# Texto selecionado
-*-

Miss Universo Gordofóbico

Marcos Roberto
Olho Gordo
Published in
5 min readFeb 7, 2017

Problematizar o Miss Universo parece ser contra produtivo. O concurso que em toda a sua história elegeu como representante da beleza mundial (como se houvesse apenas uma beleza) uma maioria de mulheres brancas e de traços europeus não parece uma boa fonte para discussões sobre a diversidade da beleza da mulher. É justamente através do Miss Universo que podemos comentar sobre uma ideia muito complexa e pouco refletida: o conceito de gorda.

-*-

# Linhas de dados
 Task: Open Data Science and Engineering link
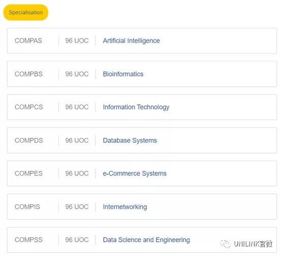click(x=146, y=240)
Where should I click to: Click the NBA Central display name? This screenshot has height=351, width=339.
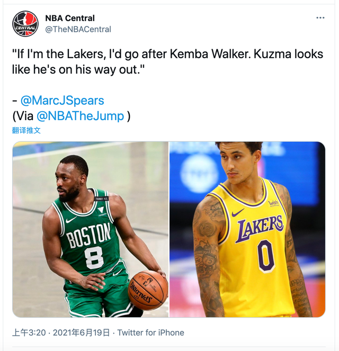(70, 18)
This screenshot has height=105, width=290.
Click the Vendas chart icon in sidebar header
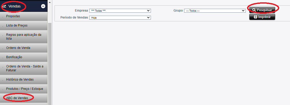click(4, 6)
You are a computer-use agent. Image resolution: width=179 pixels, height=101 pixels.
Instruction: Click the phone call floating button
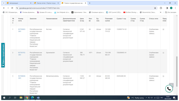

-*-

# Descrição da tarefa
Reproduza o texto selecionado na íntegra, palavra por palavra, sem nenhuma alteração.

# Resposta correta
Miss Universo Gordofóbico

Marcos Roberto
Olho Gordo
Published in
5 min readFeb 7, 2017

Problematizar o Miss Universo parece ser contra produtivo. O concurso que em toda a sua história elegeu como representante da beleza mundial (como se houvesse apenas uma beleza) uma maioria de mulheres brancas e de traços europeus não parece uma boa fonte para discussões sobre a diversidade da beleza da mulher. É justamente através do Miss Universo que podemos comentar sobre uma ideia muito complexa e pouco refletida: o conceito de gorda.